Segment Start: Task material

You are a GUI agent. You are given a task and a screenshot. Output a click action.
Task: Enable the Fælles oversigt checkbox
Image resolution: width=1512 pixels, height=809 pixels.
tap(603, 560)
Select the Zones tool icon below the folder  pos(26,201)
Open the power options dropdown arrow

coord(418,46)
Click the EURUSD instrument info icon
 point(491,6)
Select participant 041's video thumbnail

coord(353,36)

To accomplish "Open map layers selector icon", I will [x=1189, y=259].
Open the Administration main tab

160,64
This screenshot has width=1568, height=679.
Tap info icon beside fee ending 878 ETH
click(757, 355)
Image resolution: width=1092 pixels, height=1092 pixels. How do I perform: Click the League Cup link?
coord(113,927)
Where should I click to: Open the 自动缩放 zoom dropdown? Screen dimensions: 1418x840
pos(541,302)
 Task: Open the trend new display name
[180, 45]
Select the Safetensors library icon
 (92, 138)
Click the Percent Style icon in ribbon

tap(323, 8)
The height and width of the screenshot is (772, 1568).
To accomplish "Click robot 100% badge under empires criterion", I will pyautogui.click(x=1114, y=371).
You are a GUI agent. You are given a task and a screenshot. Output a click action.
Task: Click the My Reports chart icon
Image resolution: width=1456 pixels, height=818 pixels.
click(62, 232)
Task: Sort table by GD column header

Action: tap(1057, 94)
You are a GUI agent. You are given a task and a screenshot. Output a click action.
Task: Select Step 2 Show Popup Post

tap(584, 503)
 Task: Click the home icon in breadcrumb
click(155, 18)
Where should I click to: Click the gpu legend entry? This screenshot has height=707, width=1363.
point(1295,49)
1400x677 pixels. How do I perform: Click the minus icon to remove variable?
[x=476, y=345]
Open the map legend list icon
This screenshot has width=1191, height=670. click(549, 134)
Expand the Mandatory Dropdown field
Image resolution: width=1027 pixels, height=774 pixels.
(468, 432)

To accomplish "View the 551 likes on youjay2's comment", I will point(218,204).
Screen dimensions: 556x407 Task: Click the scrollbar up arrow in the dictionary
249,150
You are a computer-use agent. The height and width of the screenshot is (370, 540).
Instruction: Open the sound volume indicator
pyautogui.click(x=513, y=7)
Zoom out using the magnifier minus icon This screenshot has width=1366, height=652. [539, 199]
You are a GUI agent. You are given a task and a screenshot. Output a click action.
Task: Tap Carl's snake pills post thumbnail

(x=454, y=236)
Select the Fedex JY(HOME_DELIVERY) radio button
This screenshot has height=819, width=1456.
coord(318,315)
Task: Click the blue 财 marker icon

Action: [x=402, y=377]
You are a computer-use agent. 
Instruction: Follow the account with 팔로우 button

Segment End: Task material

Description of the task: Find each line in the data above with the word "computer", then copy it.

Your solution:
You are a computer-use agent. The height and width of the screenshot is (370, 540).
You are a computer-use agent. 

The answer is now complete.